SACGF / variantgrid

VariantGrid public repo
Other
23 stars 2 forks source link

Seqauto API #76

Open davmlaw opened 3 years ago

davmlaw commented 3 years ago

VariantGrid Sequencing API

Goal: TAU diagnostic team make API calls to upload VCFs and other sequencing related data to VariantGrid at the end of their pipelines

Current behavior: VariantGrid runs scheduled (and manually triggered) scans that use “find” to scan the TAU disks for sequencing files and loading them into the system

Motivating problems w/current:

“Find” causes high server/network/disk usage Lag between pipeline finishing and VG finding new files (requires manual button press or waiting for next scheduled scan) VG needs to have filesystem access (cloud systems have no sequencing file automation) VG developers need to know TAU details (eg paths to different VCF files used by different kits/panels) and update code

—--------

Plan:

  1. DML creates idempotent[1] API to do everything sequencing related (add sequencing runs, sample sheets, bams, link VCFs to sequencing runs etc).
  2. DML writes “variantgrid_api” client library (pip package) that simplifies making API calls [2]
  3. DML re-implements the “sequencing scanning” as a script external to VariantGrid (running as a schedule task on the VM) This uses my existing code implementations of “how to find a VCF file from a haem sequencing run”
  4. DML tuns off scheduled VG sequencing scans (will still leave manual button there) At the end of this step, there should be no visible behavioural change to users (stuff still loads as it did)
  5. DML sends code from (3) above to TAU diagnostic team
  6. TAU team take example code and modify it to fit in their pipeline. Eg as the very last step of a successful pipeline, they call the code to upload files and link them etc.
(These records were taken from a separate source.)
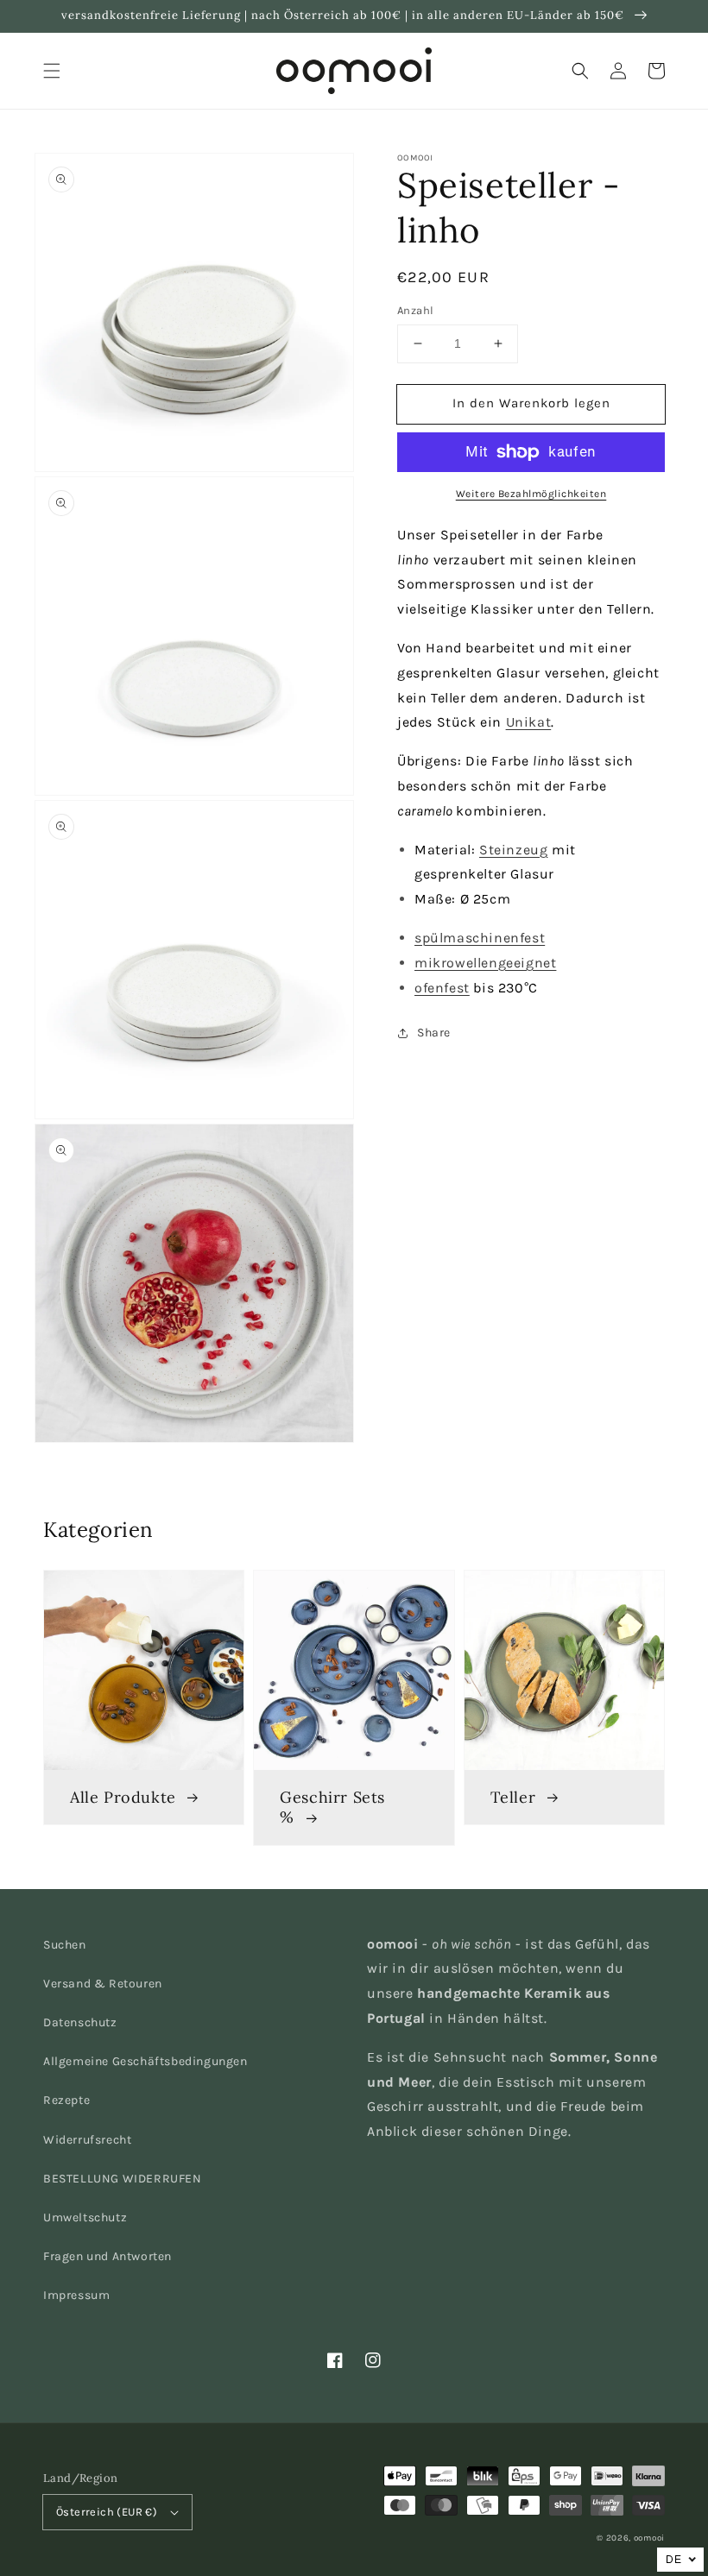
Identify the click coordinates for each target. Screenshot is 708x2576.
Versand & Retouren (102, 1983)
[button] (52, 71)
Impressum (76, 2295)
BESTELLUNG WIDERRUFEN (122, 2178)
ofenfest (442, 987)
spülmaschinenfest (479, 937)
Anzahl (415, 310)
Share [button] (434, 1032)
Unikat (529, 722)
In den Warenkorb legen (531, 403)
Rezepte (66, 2100)
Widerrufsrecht (87, 2139)
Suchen (64, 1944)
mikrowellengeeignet (485, 962)
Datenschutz (80, 2022)
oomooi (649, 2538)
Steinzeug (513, 849)
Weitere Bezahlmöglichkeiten (531, 494)
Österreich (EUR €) (106, 2511)
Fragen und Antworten (107, 2256)
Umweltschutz (85, 2217)
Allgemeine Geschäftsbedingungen (145, 2061)
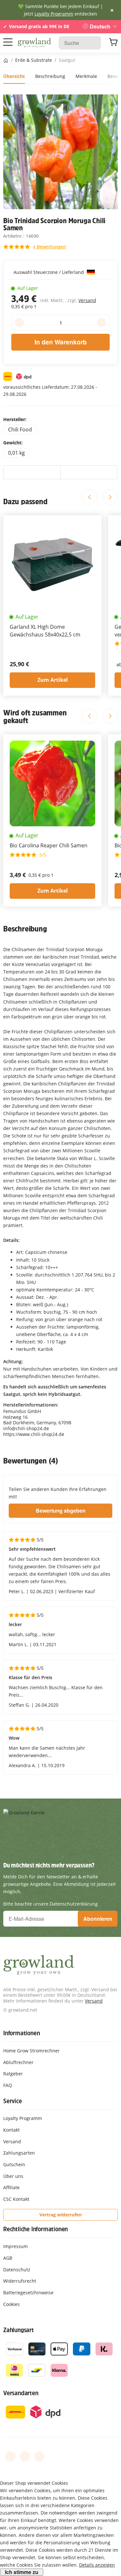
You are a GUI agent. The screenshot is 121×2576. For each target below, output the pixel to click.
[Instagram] (39, 2456)
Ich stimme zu (21, 2572)
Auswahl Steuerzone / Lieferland (49, 272)
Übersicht (14, 76)
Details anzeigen (97, 2565)
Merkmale (86, 76)
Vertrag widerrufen (60, 2215)
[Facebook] (10, 2456)
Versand (87, 300)
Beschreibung (50, 76)
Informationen (21, 2033)
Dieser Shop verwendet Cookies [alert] (34, 2483)
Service (12, 2101)
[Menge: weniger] (19, 322)
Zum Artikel (52, 679)
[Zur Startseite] (34, 43)
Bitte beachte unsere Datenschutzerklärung (50, 1904)
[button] (34, 246)
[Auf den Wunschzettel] (32, 472)
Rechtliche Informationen (35, 2229)
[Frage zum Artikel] (89, 472)
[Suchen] (93, 42)
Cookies (11, 2304)
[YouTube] (25, 2456)
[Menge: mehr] (101, 322)
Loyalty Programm (54, 14)
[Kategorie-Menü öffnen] (8, 42)
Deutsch (100, 26)
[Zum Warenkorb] (113, 43)
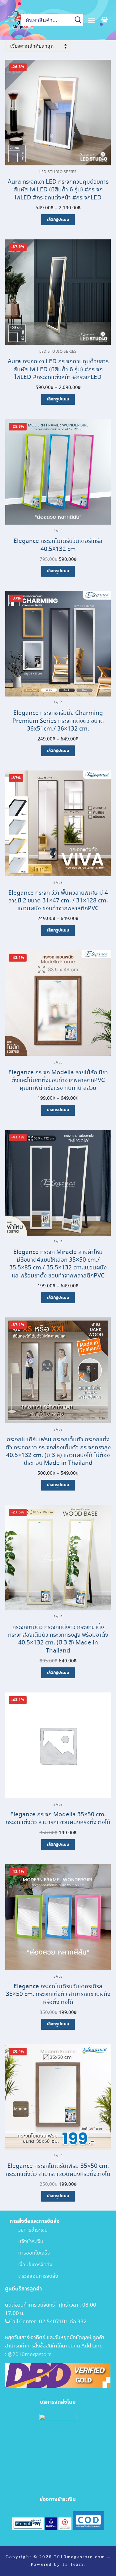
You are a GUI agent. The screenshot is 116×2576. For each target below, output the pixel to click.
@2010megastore (30, 2355)
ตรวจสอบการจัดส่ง (34, 2276)
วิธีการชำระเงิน (29, 2230)
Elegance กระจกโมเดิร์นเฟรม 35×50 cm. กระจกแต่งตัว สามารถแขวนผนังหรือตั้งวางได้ (58, 2170)
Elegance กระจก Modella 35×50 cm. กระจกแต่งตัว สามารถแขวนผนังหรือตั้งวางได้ (58, 1818)
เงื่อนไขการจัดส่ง (31, 2265)
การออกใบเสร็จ (30, 2253)
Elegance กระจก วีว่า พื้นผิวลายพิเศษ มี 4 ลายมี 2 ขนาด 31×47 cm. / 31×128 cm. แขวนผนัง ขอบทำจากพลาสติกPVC (58, 901)
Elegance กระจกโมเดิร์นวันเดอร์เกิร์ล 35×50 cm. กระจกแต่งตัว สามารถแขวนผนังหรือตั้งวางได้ (58, 1994)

This can use TAU code to eg “how to find a VCF file from a haem sequencing run”, meaning they now have responsibility for that
  7. TAU team tests their code against the test server
  8. TAU team uses code in prod / Auto scan script in (3) disabled. If anything doesn’t work we can just manually re-scan or turn back on (3) VG internal scan code removed from latest code (VG4). It will be left in VG3 but disabled. This reduces complexity from our system (don’t need to keep track of directory structure any more etc)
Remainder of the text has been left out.